While witchcraft is rarely the focus in modern America, our society has evolved much faster than we have. The "Satanic Ritual Abuse" scare of the 1980's and early 1990's bears a surprising similarity to the pattern of witchcraft persecutions that we find in Africa, and it was going on a mere 20 years ago despite what seem in retrospect to be preposterous allegations.
It began in 1984 in California, when a 37-year-old grandmother, previously diagnosed as paranoid and delusional, announced that her grandchild was being abused by a secret ring of Satanists. The children said it wasn't true, and rejected it through hours of questioning. Yet the school became convinced it was—and the children were made to keep talking until they "confessed," at which point they were slathered with praise for their courage. As before—as always—the accusations spread. Our panic about the vulnerability of children created a monstrous irony: In the process of trying to ease our fears, we turned our own children into witch-accusers—and panicked even more. Dozens of innocent people were jailed.

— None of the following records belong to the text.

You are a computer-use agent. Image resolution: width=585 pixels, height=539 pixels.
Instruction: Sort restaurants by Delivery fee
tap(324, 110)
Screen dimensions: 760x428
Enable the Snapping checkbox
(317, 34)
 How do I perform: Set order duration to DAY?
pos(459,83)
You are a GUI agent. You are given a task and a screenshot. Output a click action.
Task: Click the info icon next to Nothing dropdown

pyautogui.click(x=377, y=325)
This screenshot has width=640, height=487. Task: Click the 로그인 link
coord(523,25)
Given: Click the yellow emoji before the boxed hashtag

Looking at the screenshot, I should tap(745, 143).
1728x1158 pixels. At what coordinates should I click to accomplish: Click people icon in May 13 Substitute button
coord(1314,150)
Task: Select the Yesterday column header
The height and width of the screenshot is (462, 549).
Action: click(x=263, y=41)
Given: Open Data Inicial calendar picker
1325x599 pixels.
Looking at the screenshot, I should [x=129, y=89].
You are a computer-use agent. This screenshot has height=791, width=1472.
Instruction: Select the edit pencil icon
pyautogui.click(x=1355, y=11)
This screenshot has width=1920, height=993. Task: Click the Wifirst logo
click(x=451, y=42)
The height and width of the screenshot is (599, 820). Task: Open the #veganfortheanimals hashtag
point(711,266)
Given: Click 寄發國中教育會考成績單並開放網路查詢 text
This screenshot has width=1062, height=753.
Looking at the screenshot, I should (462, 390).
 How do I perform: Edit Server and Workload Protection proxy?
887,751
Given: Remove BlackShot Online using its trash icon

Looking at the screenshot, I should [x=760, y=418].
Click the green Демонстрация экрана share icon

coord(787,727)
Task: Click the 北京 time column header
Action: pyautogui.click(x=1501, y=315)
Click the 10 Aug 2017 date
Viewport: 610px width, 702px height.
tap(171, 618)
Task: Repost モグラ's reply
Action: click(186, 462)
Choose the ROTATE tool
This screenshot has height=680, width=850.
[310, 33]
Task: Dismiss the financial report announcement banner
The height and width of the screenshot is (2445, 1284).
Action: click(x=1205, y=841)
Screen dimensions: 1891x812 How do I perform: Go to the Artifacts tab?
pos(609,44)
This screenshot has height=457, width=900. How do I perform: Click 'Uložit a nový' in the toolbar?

As magicians we must stand against the forces of superstition, which are rooted in faulty conditioning loops and misplaced correllations that falsely link random, unconnected events. This is one more reason that I am a strong advocate of practical or thaumaturgic magick. Thaumaturgy is where the "rubber hits the road" so to speak - practical spells with objectively measurable results either work or they don't. This is also why I'm ambivalent about proving the effectiveness of magick to a mass audience. The witch hunting pattern is still out there, buried in the human psyche, and I worry that widespread acceptance of magick in our society would simply add more fuel to the fire.